Material for the task:

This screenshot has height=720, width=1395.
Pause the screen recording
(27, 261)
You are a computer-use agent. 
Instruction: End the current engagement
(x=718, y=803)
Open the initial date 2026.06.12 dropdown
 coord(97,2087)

* * *

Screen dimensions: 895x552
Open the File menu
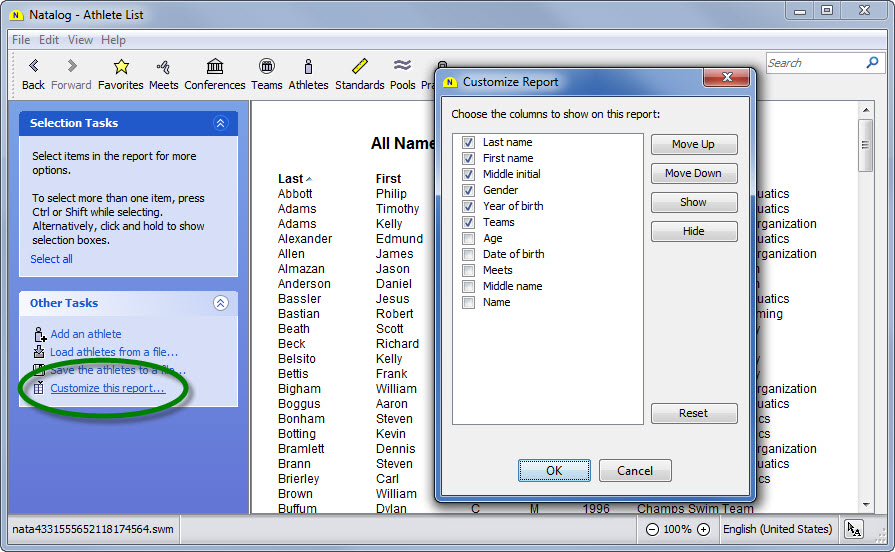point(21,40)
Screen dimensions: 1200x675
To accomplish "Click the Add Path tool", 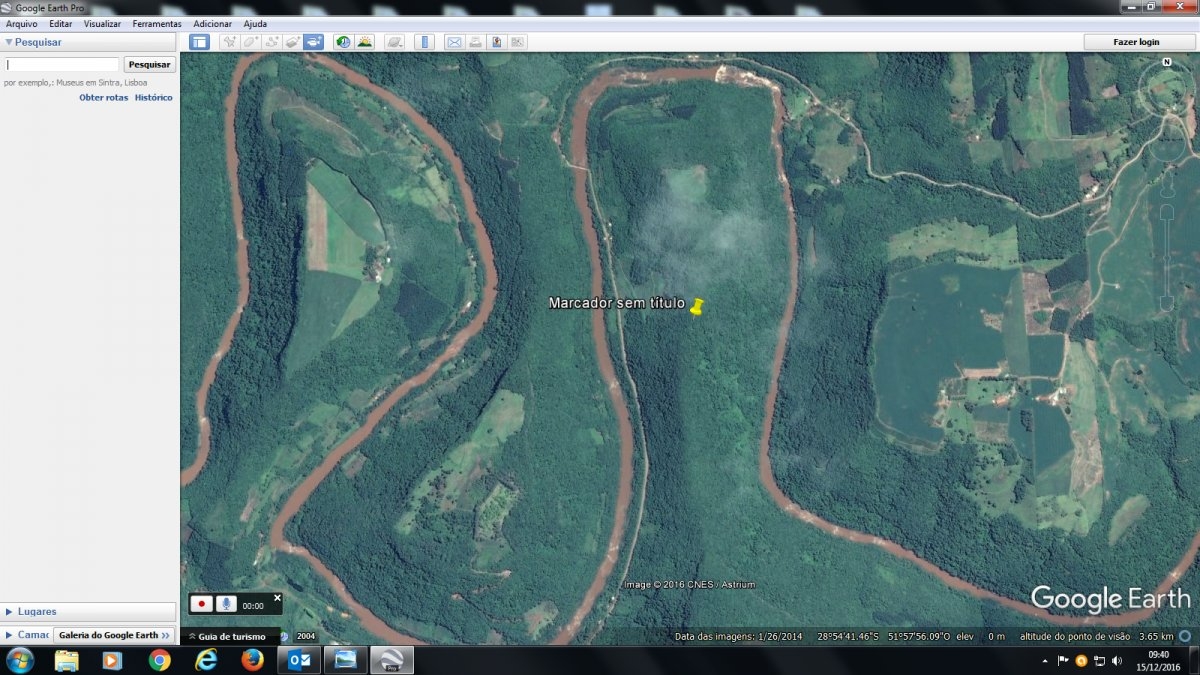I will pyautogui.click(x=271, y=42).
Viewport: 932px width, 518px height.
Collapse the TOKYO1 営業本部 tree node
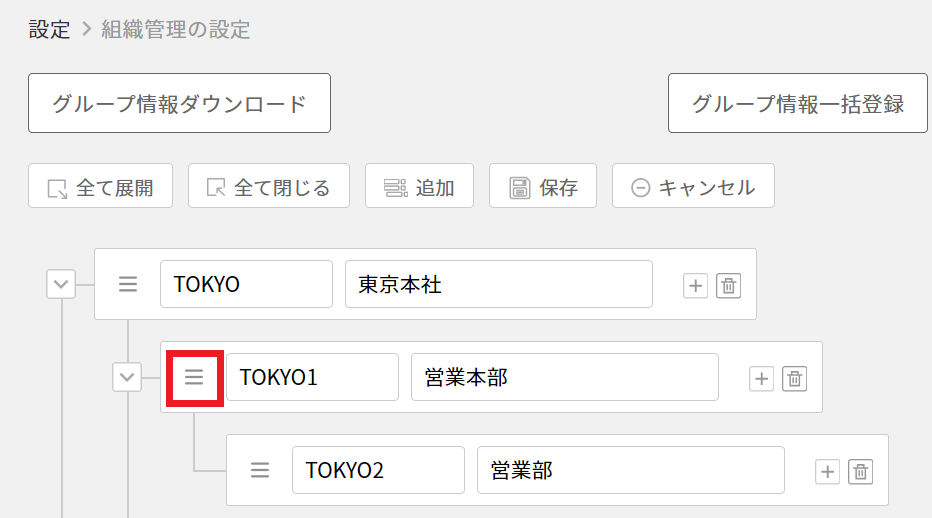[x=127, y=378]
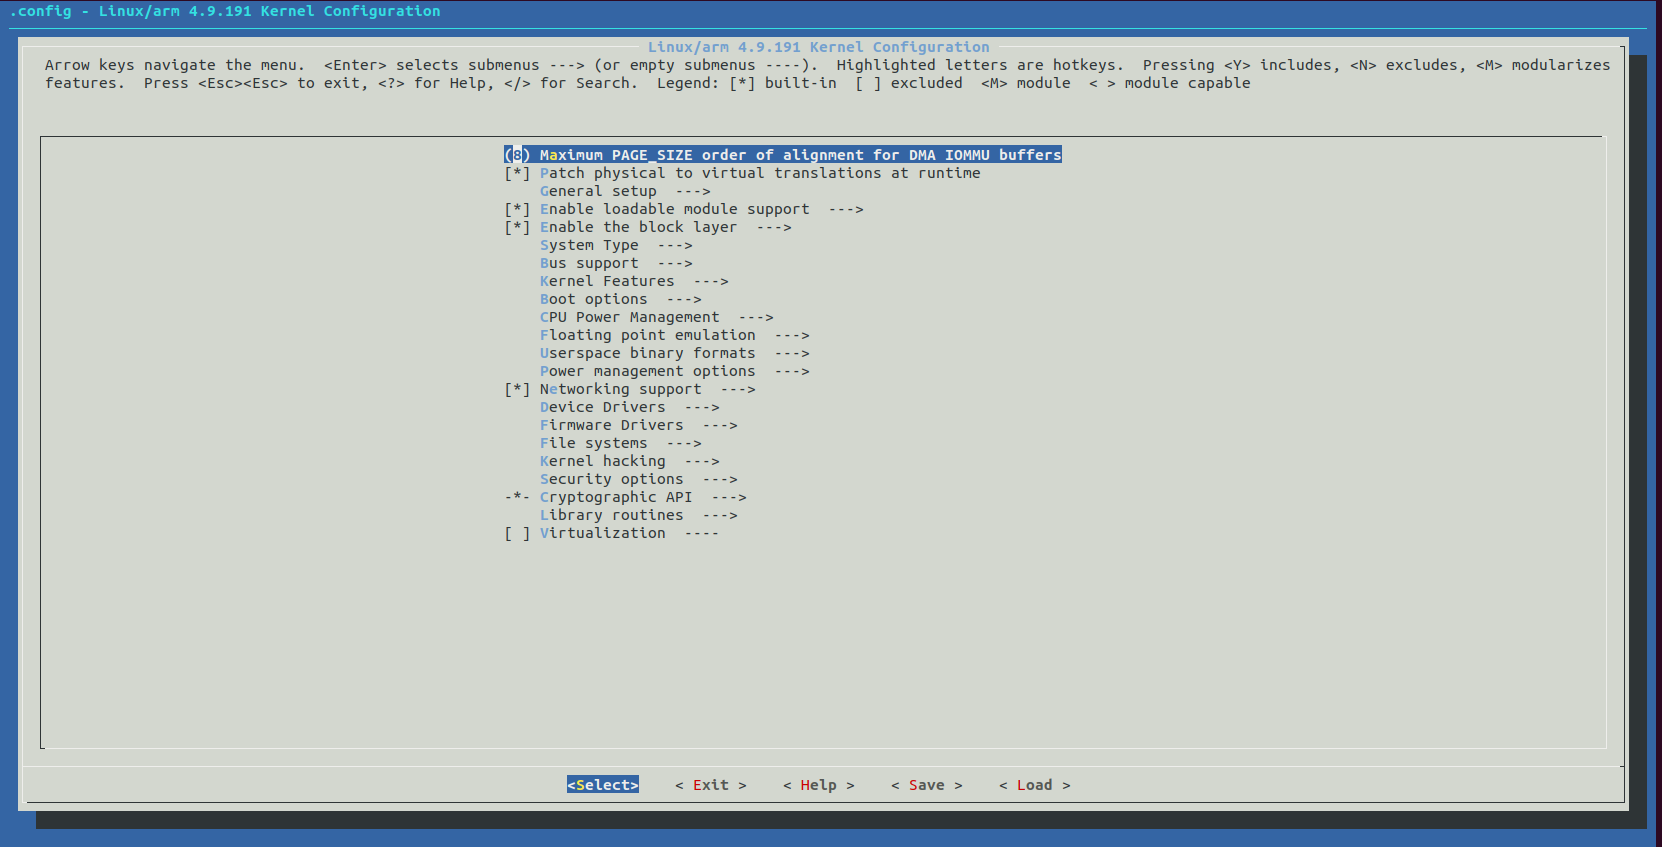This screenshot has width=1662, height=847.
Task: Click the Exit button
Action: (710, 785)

...

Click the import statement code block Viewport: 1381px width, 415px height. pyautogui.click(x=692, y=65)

Task objective:
Working through the records, find each line containing the word "Viewport" and copy it.

Completed exercise:
Viewport: 932px width, 518px height.
Click the import statement code block Viewport: 1381px width, 415px height. pyautogui.click(x=692, y=65)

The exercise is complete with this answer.